QUOTED PASSAGE |
Saturday, June 10, 2006
diaox.. i really dunno y i'm bothering la.. but.. i juz realized dat one of my entries made things between me and sq worse.. and e funny thing? i was juz sharing some of my favourites quotes but somehow, sq thinks dat i'm toking abt him.. really dunno la.. but if dat's e way he wants to think, go ahead.. i dun see things between u and me as darkness.. i juz see it as a part and parcel of my life.. something which makes me whole.. and by e way, sy did not steal love away frm anyone lorx.. and dun u dare say bc as well... if u dun dare to woo a girl, juz say it... dun say dat u dun wan to be lyk sy or bc.. dun u think dat u're being childish?? and look who's contradicting who... u told me to stay out of ur life.. nice joke.. i dun rmb saying anything on ur blog? u simply found out from MY blog.. u wan me to stay out of ur life?? i nv even step into it.. dun think dat everything i said is abt u... i have a life too.. since wen did i take away everything?? if ppl dunno, dey wldn't think dat u bully me.. dey'll juz think dat i'm a bitch... i'm really sick of u trying to put all e blame on me.. yea, mayb some of it are my fault but all?? i guess it's time i stood up for myself.. i dun think ur blog's boring.. juz dat e feelings i get after reading it.. i seriously pity u.. cos if u wan to act childish for so long, i dunno how long u can hold on to sanity.. u claim u hate ur world... let me remind u dat everyone's living in e same world.. it's juz how u perceive it.. but i guess dis is e last time i'm toking abt dis.. cos seriously.. grow up, sq...



to others reading dis.. i noe i sound harsh.. but i'm really annoyed rite now.. so, i dun care even if i'm in e wrong now.. mayb i'll apologise but not today... cos really, aren't u ppl sick and tired of me toking abt sq??? i'm sick...

Sunday, June 04, 2006
rite.. i'm back again.. for another bout of crapping.. cos i really cant bring myself to study.. oh.. and e cool thing is, my bro's missing.. literally.. we cant contact him and dat idiot doesn't noe how to contact us.. seemed dat his phone gotten missing.. cos guess wat.. one min we can call him, e nxt min, his phone is unavailable.. now my mom's 'bouncing' wif anxiety.. looks lyk world war 3's gonna happen anytime soon.. yup.. it's starting.. and moi dad's getting e brunt of it.. lucky me.. but i guess it'll b me nxt.. i beta keep my mouth shut for e time being.. i dun wanna get 'shot' at for nth.. anyways, she's calling my bro's fren's hse now to get his fren's no.. damn.. i think he's so gonna to die... mayb my hopes of getting a new hp is coming true.. dere's a possibility dat his phone is missing too.. =.= now dat's weird.. my bro's missing and so is his phone.. but r dey together??? -________-

i noe i'm being lame here.. oh.. she contacted his fren le... haha.. he hung up on my mom... my god... now e fren's gonna die... =.= ok.. i'm being weird here.. ok.. so my bro's still over at dunno where.. but he cant get to e phone.. haha.. damn weird.. i think she found him.. keke.. he's really dead.. damn... she didn't scold him... dat's so lucky of him.... he sure got off easy.. and damn... he didn't lose his phone.... no batt... sianz... my hopes r dashed and i'm dead... cos i kana frm my mom... damn... i'm gonna kill my bro!!!!

EXERCISES |
1) Condense the paragraph of the blog excerpt that begins "rite.. i'm back again.." into a short bulleted list of its main facts.
2) Duplicate the part of the blog excerpt starting at "to others reading" and ending at "sq??? i'm sick...".

SUPPLIED MATERIAL |

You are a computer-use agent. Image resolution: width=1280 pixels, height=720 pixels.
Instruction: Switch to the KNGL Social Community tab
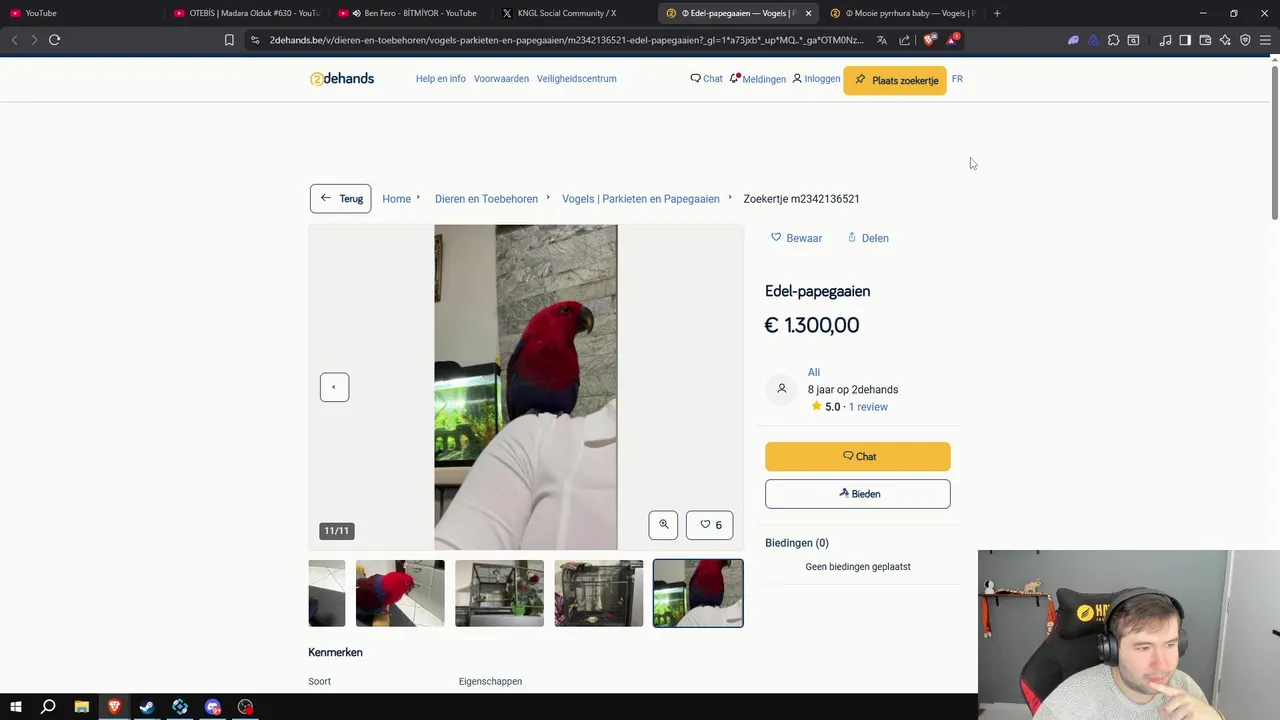point(566,13)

ANSWERS |
1)
- The writer is back to post because they can't bring themselves to study.
- The writer's brother is missing, and the family can't reach him.
- His phone seems to be missing: one minute calls went through, and the next it was unavailable.
- The writer's mom is very anxious, and the writer's dad is taking the brunt of it.
- The writer expects to be next and plans to stay quiet for now.
- The mom is calling the house of the brother's friend to get the friend's number.
- The writer hopes this might lead to getting a new phone, since the brother's phone may be missing too.

2)
to others reading dis.. i noe i sound harsh.. but i'm really annoyed rite now.. so, i dun care even if i'm in e wrong now.. mayb i'll apologise but not today... cos really, aren't u ppl sick and tired of me toking abt sq??? i'm sick...